(Records from a collection)
----------------------------------------

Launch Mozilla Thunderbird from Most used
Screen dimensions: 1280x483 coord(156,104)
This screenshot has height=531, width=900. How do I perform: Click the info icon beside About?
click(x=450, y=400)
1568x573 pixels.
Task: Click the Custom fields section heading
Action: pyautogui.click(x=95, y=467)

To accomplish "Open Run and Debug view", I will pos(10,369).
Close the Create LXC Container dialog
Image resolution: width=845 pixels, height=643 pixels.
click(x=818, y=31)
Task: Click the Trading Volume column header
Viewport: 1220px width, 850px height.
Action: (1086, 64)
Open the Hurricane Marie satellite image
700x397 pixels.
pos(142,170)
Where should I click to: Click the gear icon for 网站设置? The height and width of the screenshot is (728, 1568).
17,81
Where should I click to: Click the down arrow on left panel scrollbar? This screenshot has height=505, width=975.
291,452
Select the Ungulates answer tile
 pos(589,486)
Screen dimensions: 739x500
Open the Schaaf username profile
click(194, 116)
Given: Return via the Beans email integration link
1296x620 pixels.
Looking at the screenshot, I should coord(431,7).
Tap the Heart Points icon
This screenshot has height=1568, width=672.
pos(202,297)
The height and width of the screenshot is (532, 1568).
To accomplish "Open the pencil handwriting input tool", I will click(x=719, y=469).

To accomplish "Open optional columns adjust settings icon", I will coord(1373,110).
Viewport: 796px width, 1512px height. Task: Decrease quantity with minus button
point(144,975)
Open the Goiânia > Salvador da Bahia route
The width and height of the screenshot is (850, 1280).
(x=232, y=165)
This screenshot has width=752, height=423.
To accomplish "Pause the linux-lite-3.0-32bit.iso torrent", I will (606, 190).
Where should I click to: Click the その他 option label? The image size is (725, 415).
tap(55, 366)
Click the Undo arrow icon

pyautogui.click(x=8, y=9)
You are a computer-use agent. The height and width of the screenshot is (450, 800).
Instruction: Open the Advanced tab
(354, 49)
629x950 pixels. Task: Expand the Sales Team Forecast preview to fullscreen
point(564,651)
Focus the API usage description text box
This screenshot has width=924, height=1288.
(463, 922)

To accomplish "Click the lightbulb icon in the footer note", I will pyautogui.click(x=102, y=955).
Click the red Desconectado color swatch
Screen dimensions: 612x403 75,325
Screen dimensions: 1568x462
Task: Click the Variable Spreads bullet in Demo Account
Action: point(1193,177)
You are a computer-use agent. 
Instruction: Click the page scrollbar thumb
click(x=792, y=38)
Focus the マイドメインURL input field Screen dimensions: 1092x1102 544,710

----------------------------------------

— Exercise description —
Where does "Focus" appear in the records above? Copy each line that holds it.

— Solved exercise —
Focus the API usage description text box
Focus the マイドメインURL input field Screen dimensions: 1092x1102 544,710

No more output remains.